• _Exercise goal_:
Write out the records below word for word, from the first line through the line with "point(118,109)".
* * * *
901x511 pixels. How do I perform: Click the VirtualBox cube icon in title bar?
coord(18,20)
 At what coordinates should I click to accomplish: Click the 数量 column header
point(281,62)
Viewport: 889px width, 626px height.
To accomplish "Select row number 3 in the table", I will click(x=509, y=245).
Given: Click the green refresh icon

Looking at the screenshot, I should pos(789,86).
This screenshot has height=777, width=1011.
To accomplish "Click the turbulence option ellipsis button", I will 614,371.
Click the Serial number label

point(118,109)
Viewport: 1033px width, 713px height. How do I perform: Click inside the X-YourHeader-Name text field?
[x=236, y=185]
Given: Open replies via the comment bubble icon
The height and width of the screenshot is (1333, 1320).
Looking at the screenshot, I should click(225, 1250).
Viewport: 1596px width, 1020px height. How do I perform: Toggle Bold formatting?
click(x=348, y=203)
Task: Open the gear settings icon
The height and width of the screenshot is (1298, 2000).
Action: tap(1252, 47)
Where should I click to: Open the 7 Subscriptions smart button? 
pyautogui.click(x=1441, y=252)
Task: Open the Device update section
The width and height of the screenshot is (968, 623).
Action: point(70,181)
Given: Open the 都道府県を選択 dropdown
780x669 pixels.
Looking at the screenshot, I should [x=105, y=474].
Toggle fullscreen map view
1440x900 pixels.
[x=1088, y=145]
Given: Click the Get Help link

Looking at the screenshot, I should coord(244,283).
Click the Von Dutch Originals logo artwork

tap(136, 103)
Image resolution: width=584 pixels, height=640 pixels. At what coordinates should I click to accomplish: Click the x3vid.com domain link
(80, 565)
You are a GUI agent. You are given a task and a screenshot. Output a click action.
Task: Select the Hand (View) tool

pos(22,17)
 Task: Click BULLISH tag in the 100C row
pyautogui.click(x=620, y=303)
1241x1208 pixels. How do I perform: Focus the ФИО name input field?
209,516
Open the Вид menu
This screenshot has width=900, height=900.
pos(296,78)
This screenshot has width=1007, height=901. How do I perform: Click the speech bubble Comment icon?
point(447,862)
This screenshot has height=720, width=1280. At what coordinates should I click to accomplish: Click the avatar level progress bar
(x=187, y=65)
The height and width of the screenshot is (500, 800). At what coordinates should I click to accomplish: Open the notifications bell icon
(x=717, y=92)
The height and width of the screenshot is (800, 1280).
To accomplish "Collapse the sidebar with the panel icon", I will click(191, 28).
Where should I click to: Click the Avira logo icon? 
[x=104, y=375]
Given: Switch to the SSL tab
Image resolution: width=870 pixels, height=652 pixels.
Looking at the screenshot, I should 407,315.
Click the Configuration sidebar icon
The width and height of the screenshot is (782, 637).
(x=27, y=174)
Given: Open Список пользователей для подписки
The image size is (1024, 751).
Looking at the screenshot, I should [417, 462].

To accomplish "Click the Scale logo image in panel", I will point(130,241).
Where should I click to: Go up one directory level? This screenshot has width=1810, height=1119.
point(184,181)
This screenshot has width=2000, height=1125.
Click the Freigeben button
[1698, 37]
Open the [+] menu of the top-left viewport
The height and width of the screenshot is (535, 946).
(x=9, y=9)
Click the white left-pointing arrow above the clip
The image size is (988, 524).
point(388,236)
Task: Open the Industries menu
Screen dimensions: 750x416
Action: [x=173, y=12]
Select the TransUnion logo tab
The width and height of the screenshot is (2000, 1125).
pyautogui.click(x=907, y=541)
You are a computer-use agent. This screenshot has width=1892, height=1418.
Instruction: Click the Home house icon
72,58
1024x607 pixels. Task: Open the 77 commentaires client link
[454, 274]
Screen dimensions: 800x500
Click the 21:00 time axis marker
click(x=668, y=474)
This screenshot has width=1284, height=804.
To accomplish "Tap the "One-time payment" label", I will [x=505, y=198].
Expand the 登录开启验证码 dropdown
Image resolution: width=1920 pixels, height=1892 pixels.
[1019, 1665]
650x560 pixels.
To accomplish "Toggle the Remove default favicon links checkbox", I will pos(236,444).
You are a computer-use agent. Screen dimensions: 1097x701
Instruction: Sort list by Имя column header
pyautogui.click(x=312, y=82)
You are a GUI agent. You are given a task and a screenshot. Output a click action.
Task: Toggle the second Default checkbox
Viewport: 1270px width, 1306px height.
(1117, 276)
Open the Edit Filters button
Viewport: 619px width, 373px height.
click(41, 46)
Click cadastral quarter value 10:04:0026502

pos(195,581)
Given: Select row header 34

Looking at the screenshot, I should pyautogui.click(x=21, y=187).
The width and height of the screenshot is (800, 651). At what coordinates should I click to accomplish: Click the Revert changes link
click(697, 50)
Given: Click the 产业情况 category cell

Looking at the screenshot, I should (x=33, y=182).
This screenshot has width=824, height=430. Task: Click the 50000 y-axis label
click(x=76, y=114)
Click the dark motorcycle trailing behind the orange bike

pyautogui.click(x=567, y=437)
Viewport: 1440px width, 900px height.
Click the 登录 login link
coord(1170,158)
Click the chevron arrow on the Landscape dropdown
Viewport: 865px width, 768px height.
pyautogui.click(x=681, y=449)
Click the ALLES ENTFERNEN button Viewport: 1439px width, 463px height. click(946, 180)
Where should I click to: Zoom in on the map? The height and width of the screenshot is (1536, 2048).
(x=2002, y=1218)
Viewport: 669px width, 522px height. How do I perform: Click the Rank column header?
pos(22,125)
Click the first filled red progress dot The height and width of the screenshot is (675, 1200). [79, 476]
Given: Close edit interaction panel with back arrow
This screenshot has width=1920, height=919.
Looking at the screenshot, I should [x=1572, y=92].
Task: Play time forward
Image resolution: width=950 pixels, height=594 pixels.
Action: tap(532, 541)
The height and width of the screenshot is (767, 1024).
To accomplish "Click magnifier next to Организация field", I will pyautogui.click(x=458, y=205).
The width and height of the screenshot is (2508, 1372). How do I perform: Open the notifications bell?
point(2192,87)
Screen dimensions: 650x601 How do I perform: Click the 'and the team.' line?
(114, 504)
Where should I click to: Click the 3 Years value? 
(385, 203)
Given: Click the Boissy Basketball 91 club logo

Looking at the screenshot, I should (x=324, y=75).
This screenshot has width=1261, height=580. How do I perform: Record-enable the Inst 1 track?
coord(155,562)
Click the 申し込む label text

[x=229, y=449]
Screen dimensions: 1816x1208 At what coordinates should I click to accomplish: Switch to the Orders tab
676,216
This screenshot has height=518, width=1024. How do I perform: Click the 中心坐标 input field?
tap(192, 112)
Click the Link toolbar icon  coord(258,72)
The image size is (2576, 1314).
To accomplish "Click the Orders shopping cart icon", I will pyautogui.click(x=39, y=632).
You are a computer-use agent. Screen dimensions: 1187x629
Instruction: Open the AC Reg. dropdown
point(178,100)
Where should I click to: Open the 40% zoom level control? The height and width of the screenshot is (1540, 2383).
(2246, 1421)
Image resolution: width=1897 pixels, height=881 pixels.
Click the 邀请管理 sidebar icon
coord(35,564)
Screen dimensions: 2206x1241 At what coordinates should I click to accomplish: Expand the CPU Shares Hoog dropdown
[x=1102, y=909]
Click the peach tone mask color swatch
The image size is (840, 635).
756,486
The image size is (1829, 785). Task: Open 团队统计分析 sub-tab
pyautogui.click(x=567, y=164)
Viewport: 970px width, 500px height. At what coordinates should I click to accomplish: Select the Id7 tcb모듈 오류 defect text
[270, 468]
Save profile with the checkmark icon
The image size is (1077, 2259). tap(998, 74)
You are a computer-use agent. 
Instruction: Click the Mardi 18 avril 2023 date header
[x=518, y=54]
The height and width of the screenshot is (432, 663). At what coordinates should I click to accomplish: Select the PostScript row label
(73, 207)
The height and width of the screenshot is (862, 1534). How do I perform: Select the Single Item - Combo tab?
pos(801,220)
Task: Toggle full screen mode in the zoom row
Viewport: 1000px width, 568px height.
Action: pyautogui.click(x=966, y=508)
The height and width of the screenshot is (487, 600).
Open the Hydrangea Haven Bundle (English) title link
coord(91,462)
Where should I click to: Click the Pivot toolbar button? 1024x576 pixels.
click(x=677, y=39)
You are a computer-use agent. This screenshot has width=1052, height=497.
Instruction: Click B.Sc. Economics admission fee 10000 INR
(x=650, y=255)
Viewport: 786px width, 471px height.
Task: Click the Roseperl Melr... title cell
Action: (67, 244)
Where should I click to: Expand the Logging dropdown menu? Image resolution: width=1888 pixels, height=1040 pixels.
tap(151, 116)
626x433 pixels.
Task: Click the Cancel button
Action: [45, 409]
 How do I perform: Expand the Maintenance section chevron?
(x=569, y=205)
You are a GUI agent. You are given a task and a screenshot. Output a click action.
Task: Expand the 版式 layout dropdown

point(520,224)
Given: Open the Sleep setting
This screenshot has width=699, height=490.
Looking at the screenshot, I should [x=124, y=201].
* * * *
• _Response to the task_:
901x511 pixels. How do I perform: Click the VirtualBox cube icon in title bar?
coord(18,20)
 At what coordinates should I click to accomplish: Click the 数量 column header
point(281,62)
Viewport: 889px width, 626px height.
To accomplish "Select row number 3 in the table", I will click(x=509, y=245).
Given: Click the green refresh icon

Looking at the screenshot, I should pos(789,86).
This screenshot has height=777, width=1011.
To accomplish "Click the turbulence option ellipsis button", I will 614,371.
Click the Serial number label

point(118,109)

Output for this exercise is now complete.